Worauf soll ich achten – und was geht gar nicht?

Tipps für Nikolaus-Darsteller: Mitra und Stab sind ein Muss

Plötzlich Nikolaus! Wer zum ersten Mal gebeten wird, bei Bekannten oder Nachbarn diese Rolle zu übernehmen, steht oft ziemlich unvorbereitet vor Fragen wie: Worauf muss ich dabei eigentlich achten? Was sollte ich tun und sagen – und was auf keinen Fall? Heinrich Siefer, Dozent der Katholischen Akademie Stapelfeld, gibt Antworten auf fünf drängende Fragen für Neulinge.

Kirche+Leben: Was raten Sie jemandem, der als Nikolaus unterwegs ist? Worauf sollte er achten?
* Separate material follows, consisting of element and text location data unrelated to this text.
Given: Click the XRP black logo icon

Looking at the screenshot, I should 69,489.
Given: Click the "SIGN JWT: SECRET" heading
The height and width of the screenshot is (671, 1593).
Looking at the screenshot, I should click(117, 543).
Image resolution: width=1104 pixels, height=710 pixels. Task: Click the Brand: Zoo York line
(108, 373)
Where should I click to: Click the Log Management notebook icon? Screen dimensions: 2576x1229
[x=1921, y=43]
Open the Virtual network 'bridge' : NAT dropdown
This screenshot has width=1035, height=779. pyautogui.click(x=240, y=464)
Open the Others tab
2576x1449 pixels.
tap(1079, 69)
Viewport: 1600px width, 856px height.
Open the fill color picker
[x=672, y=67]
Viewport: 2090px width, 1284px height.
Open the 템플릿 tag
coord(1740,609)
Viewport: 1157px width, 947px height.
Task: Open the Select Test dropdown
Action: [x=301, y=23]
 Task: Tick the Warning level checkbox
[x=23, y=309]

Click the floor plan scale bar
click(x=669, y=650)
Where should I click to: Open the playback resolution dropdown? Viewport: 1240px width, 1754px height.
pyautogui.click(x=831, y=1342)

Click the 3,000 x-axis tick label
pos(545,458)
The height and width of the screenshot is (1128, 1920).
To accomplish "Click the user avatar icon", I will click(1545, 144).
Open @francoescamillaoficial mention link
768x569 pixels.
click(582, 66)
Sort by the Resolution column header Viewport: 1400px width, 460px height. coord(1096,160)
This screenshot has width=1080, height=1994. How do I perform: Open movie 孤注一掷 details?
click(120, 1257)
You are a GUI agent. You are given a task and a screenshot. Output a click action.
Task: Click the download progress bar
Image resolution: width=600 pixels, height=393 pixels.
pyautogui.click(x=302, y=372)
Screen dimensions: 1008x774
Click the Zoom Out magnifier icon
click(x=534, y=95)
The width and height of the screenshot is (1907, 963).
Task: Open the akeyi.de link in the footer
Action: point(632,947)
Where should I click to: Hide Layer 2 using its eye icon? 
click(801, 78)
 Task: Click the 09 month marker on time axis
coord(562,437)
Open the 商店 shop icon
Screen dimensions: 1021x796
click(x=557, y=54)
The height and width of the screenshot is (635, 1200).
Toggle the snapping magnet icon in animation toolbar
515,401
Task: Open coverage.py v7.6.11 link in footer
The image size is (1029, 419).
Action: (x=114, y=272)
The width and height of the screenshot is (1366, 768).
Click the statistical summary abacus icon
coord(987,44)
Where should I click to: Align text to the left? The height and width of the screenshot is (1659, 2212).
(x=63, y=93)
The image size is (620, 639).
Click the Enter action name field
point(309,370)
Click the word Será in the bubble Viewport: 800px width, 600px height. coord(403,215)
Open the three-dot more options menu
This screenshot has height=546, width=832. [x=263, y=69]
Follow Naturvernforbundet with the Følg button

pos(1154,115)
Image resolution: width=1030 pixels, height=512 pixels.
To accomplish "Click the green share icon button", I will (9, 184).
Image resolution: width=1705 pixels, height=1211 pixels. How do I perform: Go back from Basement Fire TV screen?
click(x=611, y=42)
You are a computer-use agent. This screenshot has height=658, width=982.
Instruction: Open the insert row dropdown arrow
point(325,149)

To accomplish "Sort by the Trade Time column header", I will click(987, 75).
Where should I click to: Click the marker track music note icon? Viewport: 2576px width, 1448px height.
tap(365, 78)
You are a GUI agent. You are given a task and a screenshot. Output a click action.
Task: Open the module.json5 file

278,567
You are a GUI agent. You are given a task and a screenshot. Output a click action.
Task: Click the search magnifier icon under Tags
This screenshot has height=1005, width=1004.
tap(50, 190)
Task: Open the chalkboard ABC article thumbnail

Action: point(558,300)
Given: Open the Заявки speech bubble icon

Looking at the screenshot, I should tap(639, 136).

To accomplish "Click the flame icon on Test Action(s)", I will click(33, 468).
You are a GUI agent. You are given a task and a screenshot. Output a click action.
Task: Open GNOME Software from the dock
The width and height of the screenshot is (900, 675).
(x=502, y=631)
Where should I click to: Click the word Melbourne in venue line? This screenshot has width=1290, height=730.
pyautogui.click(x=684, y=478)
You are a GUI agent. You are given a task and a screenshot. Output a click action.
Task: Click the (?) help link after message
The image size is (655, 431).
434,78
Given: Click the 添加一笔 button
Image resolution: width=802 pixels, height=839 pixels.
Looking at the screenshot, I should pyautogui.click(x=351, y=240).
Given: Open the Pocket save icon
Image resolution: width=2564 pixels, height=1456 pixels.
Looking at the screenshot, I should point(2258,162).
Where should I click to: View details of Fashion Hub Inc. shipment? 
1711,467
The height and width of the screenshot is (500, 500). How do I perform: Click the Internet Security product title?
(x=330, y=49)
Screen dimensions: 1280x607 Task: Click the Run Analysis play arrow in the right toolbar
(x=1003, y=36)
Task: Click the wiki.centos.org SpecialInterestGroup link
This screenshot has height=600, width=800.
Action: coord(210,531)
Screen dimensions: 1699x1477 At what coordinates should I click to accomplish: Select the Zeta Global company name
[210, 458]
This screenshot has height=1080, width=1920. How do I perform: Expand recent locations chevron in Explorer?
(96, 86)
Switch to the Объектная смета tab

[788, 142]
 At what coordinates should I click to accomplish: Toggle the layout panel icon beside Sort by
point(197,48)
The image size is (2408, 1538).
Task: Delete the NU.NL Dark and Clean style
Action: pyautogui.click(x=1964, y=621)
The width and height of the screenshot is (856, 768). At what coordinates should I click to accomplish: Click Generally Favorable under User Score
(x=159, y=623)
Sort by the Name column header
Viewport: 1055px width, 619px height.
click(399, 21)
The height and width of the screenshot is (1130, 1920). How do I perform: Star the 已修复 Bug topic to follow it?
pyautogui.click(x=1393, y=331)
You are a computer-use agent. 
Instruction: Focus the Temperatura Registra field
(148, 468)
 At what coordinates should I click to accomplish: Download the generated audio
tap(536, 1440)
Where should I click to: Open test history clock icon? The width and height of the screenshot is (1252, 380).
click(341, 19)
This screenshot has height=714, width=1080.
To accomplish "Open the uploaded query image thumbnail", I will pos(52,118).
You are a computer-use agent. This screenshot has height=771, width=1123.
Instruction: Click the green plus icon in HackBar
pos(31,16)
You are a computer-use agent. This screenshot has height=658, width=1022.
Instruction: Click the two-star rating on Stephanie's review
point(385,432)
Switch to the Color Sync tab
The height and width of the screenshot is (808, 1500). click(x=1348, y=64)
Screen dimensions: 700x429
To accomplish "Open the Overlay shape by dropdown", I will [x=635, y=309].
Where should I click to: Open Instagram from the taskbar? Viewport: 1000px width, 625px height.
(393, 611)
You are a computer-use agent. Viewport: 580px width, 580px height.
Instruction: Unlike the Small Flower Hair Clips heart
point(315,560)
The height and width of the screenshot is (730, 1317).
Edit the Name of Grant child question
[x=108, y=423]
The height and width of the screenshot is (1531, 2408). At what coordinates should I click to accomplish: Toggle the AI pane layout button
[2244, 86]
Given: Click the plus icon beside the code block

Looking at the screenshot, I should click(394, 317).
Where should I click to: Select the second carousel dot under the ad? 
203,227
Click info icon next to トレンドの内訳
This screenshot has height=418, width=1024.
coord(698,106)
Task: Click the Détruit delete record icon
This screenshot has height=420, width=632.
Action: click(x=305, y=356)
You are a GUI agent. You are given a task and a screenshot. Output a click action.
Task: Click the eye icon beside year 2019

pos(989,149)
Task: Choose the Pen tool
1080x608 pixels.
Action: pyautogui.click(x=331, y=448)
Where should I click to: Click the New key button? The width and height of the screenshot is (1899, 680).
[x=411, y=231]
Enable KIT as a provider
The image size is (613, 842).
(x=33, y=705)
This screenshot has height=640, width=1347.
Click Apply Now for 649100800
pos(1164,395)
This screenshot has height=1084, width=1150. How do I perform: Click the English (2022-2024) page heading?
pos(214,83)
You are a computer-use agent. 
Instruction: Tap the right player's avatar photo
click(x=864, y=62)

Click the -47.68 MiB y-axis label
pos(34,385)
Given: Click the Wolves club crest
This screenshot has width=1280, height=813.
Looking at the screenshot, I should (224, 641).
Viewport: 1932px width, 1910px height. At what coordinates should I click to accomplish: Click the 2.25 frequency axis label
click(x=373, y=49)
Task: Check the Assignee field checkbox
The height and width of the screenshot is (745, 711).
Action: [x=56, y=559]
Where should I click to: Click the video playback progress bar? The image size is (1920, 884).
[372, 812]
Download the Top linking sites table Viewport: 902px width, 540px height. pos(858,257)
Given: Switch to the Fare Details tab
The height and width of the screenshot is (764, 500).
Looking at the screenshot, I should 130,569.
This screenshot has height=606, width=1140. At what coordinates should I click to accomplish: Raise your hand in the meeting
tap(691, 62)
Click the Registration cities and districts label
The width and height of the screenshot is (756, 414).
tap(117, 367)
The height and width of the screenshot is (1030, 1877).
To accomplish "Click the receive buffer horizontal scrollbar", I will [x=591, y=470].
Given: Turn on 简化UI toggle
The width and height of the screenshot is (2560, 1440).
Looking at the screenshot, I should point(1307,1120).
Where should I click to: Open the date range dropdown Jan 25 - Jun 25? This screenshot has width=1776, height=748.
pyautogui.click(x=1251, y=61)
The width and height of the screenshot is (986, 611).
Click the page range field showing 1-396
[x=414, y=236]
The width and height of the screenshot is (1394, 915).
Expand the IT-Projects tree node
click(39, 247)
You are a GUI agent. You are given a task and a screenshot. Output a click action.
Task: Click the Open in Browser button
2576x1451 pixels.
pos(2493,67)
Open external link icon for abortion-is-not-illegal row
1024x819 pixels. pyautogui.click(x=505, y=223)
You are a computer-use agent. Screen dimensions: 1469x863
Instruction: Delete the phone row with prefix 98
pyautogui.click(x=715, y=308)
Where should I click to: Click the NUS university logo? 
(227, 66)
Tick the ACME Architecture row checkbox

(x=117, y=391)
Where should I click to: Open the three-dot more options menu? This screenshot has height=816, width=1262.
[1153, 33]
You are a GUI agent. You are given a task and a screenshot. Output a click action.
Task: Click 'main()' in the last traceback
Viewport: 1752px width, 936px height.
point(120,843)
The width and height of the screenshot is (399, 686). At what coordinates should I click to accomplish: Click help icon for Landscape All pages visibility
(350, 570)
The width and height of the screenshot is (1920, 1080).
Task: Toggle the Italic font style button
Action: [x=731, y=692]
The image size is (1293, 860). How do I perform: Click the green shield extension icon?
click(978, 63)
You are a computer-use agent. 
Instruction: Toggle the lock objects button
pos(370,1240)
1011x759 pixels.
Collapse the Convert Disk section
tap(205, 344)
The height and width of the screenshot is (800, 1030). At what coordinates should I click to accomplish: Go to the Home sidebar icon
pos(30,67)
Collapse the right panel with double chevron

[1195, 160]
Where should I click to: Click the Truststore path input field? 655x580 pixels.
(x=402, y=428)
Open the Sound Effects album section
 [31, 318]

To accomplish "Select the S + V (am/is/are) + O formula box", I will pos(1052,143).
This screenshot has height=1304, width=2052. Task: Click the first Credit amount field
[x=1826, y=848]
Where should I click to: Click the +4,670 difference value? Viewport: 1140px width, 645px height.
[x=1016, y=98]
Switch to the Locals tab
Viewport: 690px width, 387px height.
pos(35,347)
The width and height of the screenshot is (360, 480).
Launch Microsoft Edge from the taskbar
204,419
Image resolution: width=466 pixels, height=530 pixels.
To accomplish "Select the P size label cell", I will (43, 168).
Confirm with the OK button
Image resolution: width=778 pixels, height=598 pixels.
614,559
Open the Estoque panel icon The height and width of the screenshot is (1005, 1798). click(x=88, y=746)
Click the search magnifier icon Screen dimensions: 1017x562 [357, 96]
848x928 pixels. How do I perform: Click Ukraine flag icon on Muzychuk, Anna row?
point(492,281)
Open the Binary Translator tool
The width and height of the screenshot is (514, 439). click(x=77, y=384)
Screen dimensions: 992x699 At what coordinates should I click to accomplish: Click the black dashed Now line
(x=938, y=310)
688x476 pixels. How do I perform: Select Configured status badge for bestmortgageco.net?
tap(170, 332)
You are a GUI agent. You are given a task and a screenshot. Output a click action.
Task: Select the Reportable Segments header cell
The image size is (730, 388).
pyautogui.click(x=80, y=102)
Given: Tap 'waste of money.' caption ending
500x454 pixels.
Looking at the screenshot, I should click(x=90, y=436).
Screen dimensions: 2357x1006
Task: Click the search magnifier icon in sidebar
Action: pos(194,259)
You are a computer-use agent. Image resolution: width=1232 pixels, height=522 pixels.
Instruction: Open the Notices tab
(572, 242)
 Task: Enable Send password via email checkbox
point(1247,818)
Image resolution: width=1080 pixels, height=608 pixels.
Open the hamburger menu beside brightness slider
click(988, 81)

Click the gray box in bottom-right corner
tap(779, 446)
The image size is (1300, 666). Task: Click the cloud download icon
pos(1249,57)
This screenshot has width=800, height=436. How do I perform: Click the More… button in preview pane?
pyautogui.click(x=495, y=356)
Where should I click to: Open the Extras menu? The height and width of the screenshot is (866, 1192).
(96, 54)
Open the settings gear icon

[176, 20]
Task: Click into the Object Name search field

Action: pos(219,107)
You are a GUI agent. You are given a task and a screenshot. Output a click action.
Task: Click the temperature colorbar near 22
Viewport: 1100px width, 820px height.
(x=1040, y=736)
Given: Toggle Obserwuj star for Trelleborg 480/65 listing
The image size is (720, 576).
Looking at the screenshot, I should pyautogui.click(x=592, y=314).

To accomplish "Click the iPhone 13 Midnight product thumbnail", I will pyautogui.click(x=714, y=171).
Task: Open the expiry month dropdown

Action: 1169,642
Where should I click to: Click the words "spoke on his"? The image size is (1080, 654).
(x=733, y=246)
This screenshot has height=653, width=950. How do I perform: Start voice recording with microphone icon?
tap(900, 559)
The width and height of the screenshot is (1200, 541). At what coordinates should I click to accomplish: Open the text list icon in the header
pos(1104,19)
Heinrich Siefer: In erster Linie auf ein würdevolles Auftreten. Er sollte durch seine Kleidung deutlich machen, dass er auch rein gar nichts mit den „Weihnachtsmännern“ in den Kaufhäusern und Straßen zu tun hat. Der Nikolaus sollte sich sehr deutlich vom „Weihnachtsmann“ absetzen, auch dann, wenn Kinder ihn damit verbinden möchten. Er sollte den Kindern auch sagen: Ich bin nicht der Weihnachtsmann! Es gibt Zeichen und Gegenstände, an denen ihr mich als Bischof Nikolaus erkennen könnt.

Was gehört unbedingt zum äußeren Erscheinungsbild?

Ein Nikolaus hat als Botschafter des Heiligen unbedingt im bischöflichen Gewand, mit Bischofsstab und Mitra aufzutreten. Das Buch, das traditionell der Nikolaus bei sich trägt, ist kein „Sündenregister“, sondern steht für die Heilige Schrift. Bischof Nikolaus hat ja in seinem Leben die Botschaft des Evangeliums gelebt, durch Nächstenliebe. Ein Nikolaus hat auch Würde auszustrahlen. Er ist keine Werbe-Ikone, kein Kasper. Der Nikolaus kann auch durchaus ein Brustkreuz tragen und einen Bischofsring. Fehlen dürfen auf keinen Fall Mitra, Bischofsgewand und Bischofsstab.

Wie sollte sich ein Nikolaus vorbereiten?

Ein Darsteller sollte sich unbedingt über das Leben des heiligen Nikolaus kundig machen. Er sollte zum Beispiel etwas von dessen Lebensgeschichte kennen, sich einige Legenden anschauen, besonders die Erzählungen, die vom Teilen und Schenken, etwa die von den drei armen Mädchen, geprägt sind, oder von der Hilfe und Fürsorge für Arme und Hungernde. Er sollte sich auch darüber klar sein, dass er als Botschafter für die bedingungslose Liebe Gottes zu den Menschen steht.

Heinrich Siefer.
Heinrich Siefer.

Wo sehen Sie eine Gefahr? Was sollte ein Nikolausdarsteller auf keinen Fall tun?

Der Nikolausdarsteller sollte sich auf keinen Fall als „Erziehungsvehikel“ in Ergänzung zu den Eltern verstehen, nach dem Motto: Das hast du falsch gemacht, dieses oder jenes kannst du noch nicht. Er sollte keine „Liste von Fehltritten“ des Kindes abarbeiten, die ihm vielleicht die Eltern an die Hand geben. Der Nikolaus bestraft auch keine Kinder. Er besucht die Familie nur, um Freude zu bereiten und vielleicht auch ein kleines Geschenk mitzubringen. Und er betont höchstens, was jemand gut gemacht hat.

Welche Chance sehen Sie für einen Darsteller, die frohe Botschaft zu verkünden?

Der Nikolaus ist ein Freund der Kinder. Er schenkt einfach so! Er braucht auch in der Regel keinen Knecht Ruprecht als Begleiter, der dann die Kinder mit der Rute in Schach hält oder verängstigt. Wenn schon ein Knecht Ruprecht, dann ist deutlich zu machen, dass der „gefesselt“ ist von der bedingungslosen Liebe, die der Nikolaus zeigen möchte. Der Dunkle, der Böse muss sogar Geschenke verteilen, statt böse zu sein.